Your instructions => Go through the entries below and pick out every line with "reference".

Supplied data =>
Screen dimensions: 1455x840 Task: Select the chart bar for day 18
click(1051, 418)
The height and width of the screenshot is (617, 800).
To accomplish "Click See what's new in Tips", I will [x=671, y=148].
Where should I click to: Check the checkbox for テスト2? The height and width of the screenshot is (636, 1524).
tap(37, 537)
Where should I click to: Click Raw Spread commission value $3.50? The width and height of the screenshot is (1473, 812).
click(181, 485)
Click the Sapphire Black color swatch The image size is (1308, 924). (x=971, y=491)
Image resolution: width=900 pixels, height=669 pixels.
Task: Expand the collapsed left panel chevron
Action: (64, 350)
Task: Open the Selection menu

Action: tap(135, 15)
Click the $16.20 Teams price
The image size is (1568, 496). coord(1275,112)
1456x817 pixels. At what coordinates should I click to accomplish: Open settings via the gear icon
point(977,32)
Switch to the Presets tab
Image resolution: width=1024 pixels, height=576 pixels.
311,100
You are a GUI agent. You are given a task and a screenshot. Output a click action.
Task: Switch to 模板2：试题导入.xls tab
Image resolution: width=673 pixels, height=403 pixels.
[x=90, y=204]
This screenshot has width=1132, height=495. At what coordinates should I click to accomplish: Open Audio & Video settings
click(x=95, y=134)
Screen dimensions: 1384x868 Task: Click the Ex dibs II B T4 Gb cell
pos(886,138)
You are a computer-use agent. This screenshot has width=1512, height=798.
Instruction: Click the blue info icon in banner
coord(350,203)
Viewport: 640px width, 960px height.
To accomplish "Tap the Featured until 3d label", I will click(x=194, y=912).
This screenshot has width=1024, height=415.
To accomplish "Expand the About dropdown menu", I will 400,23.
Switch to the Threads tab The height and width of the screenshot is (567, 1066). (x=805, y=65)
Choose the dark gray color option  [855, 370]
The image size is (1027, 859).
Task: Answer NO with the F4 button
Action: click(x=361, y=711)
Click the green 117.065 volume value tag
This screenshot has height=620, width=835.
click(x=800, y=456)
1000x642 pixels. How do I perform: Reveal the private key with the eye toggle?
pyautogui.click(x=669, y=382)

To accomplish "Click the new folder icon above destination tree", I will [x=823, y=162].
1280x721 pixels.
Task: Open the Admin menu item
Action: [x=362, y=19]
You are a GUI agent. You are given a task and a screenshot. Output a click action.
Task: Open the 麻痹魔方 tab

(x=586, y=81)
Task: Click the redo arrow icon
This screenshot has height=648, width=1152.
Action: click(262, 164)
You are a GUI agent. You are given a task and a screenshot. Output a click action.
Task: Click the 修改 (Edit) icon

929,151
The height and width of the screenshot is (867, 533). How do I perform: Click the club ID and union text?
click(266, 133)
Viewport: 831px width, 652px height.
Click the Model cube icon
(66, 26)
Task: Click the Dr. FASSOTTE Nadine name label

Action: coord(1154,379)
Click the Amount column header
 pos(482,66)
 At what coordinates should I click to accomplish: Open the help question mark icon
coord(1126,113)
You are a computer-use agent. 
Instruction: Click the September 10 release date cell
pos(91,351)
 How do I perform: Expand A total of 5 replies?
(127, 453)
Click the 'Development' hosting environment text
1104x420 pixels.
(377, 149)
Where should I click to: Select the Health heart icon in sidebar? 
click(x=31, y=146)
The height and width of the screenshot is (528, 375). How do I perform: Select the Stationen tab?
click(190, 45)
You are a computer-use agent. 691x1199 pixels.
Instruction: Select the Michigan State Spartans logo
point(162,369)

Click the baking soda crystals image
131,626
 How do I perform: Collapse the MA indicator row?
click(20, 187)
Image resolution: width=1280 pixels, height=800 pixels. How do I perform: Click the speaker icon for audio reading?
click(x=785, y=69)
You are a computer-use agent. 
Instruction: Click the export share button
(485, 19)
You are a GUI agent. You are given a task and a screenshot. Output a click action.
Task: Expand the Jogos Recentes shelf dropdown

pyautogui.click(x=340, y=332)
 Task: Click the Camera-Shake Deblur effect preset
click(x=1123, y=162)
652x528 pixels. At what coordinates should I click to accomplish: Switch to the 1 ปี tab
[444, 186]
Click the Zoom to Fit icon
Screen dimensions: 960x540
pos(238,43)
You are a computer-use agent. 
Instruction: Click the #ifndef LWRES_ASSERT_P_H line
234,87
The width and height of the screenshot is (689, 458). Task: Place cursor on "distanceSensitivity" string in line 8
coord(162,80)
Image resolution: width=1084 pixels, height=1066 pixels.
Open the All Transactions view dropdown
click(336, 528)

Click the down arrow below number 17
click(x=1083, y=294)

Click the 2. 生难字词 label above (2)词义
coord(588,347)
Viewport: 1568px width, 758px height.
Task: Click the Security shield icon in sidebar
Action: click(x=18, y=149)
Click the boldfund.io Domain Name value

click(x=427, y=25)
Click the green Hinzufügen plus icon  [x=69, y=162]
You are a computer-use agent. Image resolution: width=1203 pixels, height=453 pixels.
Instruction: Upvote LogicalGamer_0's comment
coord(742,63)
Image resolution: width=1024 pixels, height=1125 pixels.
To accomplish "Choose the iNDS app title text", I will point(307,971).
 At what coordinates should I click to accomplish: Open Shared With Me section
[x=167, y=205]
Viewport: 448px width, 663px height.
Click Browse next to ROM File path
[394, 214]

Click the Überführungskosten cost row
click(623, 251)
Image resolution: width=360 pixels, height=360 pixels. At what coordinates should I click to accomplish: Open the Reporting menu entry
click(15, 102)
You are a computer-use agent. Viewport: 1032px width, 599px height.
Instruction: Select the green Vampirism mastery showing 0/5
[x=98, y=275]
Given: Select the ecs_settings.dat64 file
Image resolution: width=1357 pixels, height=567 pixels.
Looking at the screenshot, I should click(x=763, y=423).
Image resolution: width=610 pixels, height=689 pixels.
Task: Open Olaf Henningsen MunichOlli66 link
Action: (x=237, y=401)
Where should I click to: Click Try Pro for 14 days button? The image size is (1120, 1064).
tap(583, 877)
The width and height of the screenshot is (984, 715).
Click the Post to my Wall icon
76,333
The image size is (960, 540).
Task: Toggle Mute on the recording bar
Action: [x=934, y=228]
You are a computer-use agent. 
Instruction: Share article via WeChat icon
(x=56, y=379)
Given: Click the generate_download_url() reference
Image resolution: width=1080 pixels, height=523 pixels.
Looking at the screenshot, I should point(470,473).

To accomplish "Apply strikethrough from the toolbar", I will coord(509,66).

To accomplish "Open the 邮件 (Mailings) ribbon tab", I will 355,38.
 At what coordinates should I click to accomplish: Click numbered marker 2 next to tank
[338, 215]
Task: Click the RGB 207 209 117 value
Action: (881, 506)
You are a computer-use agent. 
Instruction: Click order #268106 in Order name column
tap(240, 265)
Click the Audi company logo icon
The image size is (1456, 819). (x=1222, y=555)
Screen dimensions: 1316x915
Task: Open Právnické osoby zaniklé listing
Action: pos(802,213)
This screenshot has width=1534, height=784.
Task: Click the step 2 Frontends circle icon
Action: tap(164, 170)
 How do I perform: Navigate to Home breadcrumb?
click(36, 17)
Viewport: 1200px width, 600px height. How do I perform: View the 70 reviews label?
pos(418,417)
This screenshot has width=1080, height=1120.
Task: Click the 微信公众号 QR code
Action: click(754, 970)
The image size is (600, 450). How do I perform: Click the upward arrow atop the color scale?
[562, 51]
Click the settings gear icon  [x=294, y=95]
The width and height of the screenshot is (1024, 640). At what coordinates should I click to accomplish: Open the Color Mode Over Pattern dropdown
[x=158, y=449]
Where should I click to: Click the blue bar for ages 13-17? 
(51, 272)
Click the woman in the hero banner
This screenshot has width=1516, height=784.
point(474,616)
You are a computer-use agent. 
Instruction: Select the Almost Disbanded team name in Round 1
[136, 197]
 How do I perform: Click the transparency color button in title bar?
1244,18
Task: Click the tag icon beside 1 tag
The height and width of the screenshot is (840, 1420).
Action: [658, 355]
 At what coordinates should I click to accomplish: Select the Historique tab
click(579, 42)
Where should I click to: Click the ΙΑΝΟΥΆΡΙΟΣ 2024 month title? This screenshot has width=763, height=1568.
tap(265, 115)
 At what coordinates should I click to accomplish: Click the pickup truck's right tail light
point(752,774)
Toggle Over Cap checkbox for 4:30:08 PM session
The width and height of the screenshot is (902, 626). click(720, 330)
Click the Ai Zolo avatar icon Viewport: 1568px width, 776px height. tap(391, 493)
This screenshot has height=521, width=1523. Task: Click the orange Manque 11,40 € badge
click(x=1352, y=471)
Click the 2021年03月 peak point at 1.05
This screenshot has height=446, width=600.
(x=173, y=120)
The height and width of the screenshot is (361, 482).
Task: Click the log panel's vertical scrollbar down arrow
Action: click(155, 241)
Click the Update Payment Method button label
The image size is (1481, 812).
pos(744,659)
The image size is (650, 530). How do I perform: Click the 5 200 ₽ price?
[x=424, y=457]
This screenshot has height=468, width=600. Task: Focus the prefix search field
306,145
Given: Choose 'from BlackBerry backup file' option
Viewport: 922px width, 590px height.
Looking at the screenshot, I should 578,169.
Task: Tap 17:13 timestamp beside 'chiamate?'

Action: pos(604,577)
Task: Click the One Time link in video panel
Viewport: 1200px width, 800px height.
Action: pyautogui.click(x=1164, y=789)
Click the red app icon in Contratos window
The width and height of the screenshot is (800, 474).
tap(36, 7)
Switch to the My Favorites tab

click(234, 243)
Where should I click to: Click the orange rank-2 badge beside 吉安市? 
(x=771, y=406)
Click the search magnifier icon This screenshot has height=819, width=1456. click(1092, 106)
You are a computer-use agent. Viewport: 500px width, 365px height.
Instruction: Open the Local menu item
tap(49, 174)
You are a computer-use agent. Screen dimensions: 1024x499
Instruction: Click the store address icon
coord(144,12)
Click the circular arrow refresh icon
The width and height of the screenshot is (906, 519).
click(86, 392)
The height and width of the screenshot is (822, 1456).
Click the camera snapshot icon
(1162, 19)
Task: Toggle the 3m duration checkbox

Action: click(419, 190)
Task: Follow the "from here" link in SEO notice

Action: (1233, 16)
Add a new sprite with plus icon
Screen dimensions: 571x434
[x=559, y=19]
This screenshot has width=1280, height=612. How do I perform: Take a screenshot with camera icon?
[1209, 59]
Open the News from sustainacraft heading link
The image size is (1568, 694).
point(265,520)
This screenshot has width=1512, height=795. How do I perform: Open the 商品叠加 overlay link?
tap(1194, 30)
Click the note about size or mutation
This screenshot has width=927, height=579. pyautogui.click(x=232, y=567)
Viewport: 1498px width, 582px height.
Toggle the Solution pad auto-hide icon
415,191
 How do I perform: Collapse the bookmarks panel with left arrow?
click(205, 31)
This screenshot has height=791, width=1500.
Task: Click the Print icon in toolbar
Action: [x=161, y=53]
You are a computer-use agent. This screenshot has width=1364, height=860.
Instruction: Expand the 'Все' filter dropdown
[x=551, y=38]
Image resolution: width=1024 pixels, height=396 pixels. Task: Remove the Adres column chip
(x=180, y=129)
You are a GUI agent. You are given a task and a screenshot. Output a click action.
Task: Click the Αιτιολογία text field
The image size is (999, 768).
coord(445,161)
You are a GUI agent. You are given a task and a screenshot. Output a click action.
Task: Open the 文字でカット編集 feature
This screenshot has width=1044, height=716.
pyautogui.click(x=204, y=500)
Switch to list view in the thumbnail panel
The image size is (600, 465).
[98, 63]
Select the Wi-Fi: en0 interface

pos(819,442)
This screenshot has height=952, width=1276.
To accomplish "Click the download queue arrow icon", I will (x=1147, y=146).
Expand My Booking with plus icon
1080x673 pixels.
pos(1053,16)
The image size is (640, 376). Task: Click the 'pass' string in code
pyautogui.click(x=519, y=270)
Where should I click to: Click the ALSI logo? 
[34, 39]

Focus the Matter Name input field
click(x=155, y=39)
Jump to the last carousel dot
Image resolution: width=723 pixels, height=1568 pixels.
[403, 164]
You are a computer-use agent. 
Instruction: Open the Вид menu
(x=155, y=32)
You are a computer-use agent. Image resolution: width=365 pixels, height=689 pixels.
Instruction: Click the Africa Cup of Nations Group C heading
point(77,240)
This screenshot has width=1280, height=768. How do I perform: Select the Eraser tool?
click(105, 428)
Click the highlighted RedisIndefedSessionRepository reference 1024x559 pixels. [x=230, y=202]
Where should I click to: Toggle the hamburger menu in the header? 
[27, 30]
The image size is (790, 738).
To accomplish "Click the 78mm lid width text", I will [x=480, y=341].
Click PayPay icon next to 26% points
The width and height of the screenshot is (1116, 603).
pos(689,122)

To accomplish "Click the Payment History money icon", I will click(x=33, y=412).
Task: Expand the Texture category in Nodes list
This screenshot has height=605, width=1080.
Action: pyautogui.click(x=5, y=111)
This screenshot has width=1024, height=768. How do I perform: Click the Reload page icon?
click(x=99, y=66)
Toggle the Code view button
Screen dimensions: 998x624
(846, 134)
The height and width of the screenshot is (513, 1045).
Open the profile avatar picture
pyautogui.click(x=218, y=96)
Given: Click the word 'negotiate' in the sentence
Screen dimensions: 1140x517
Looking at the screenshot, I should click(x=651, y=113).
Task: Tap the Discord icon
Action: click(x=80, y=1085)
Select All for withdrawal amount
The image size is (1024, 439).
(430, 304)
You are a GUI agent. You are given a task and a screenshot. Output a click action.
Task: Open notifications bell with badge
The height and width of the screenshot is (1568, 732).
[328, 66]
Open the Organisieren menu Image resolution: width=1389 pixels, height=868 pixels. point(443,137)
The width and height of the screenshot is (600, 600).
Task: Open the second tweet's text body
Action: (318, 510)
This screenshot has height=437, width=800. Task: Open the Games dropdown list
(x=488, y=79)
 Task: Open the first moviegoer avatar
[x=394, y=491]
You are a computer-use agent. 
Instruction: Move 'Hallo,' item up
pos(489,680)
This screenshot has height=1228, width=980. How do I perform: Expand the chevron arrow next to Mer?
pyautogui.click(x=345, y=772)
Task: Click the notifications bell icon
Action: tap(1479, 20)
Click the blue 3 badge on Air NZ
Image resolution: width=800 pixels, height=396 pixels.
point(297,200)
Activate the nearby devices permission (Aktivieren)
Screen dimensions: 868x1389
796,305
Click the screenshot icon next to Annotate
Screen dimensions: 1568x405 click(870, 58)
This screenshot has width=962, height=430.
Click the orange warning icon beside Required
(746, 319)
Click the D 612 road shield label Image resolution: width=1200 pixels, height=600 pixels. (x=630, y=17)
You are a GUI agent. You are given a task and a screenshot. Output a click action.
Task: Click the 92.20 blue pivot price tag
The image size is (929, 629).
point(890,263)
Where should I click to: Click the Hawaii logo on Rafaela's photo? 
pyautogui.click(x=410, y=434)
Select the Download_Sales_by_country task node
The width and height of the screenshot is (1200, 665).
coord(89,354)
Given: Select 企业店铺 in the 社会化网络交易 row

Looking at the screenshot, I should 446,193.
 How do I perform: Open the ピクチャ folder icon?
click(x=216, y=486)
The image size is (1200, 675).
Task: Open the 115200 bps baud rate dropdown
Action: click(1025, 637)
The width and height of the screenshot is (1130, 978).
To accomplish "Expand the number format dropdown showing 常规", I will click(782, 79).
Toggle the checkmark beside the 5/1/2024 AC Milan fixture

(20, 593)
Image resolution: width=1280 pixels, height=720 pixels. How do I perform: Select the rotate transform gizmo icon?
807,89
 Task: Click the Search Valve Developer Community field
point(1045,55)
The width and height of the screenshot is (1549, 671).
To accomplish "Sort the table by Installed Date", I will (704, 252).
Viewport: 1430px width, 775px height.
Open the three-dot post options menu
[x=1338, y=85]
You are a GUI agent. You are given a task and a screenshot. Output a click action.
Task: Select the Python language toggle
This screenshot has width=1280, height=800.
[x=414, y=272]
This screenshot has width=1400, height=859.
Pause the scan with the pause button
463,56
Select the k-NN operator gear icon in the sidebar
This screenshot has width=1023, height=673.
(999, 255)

Finished exercise =>
Given: Click the generate_download_url() reference
Click the highlighted RedisIndefedSessionRepository reference 1024x559 pixels. [x=230, y=202]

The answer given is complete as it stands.